Every once in a while, you see a mistake repeated often enough that you wonder whether there's business opportunity at hand. Case in point: a Sunday Star Tribune story by Jim Walsh and Patrice Relerford about yet another executive whose personal information went unchecked before hiring.

This situation involves the administrator who is the focus of ian nvestigation into $160,000 missing from a Minneapolis charter school. Joel Pourier signed on six years ago to be the finance director at Heart of the Earth/Oh Day Aki charter school. He had been an unlicensed math teacher at another school -- a situation that begs another set of questions. But he told a Heart of the Earth staffer he had an MBA, with an emphasis in finance. He was hired, then promoted to executive director. No one bothered to see if he really had an MBA from Chadron State College in Chadron, Neb. -- which would have taken a simple phone call to the school. No one verified two other false claims: that he had a bachelor's degree in business administration from Schenectady County Community College in New York, or an associate's degree from a Kansas school. The bachelor's degree claim alone should have been a red flag: a two-year college had a granted a four-year degree? Possible, but unusual.

The case follows another high-profile lack of vetting this year. Sonia Pitt, the fired MnDOT emergency response official, quickly landed a federal job because those doing the hiring didn't even bother to Google her.

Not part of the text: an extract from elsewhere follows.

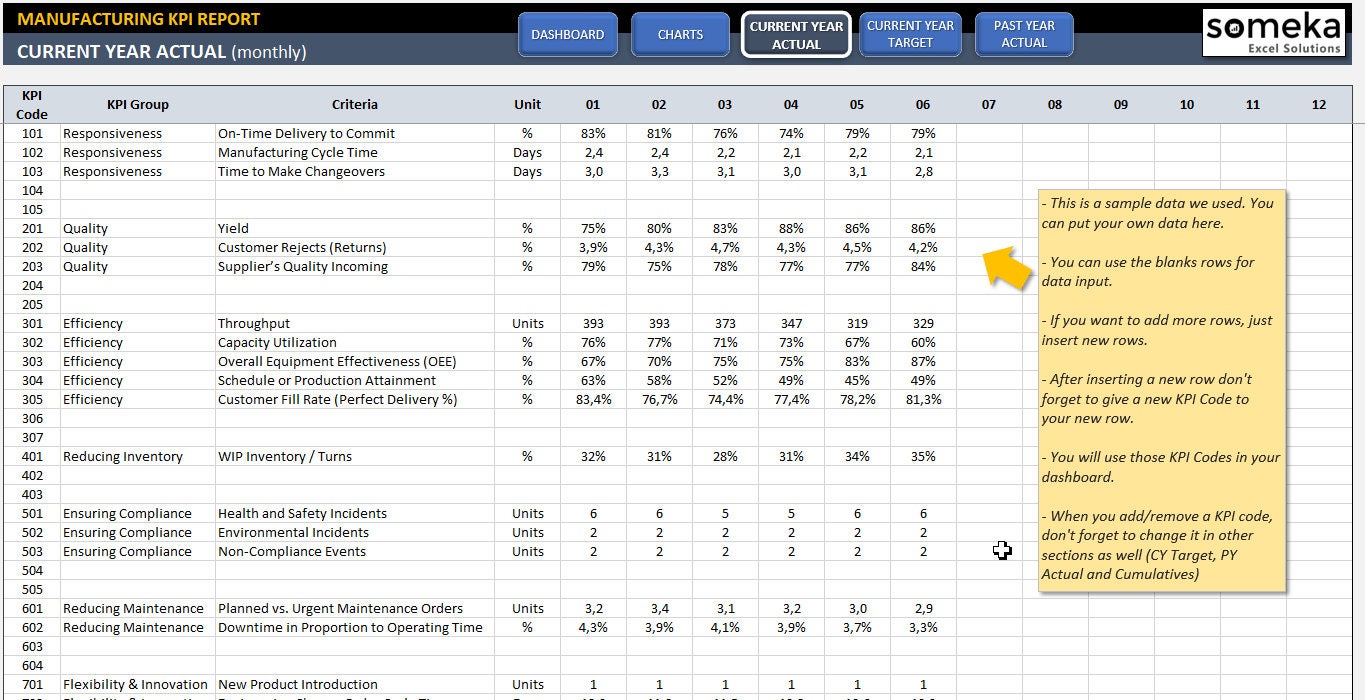Click the 84% value for Supplier's Quality Incoming
This screenshot has width=1365, height=700.
coord(922,266)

Vetting job candidates is a good idea, but apparently less widespread than we'd thought. Is it because human resources folks don't have the resources or the humans to do it? Is this a new business niche for the consulting industry? Whatever the case, vetting should be a commonsense bit of homework when hiring, especially for public officials. A phone call, or a Google search, takes just a few minutes. Few things fall so easily into the no-brainer category. This is one of them.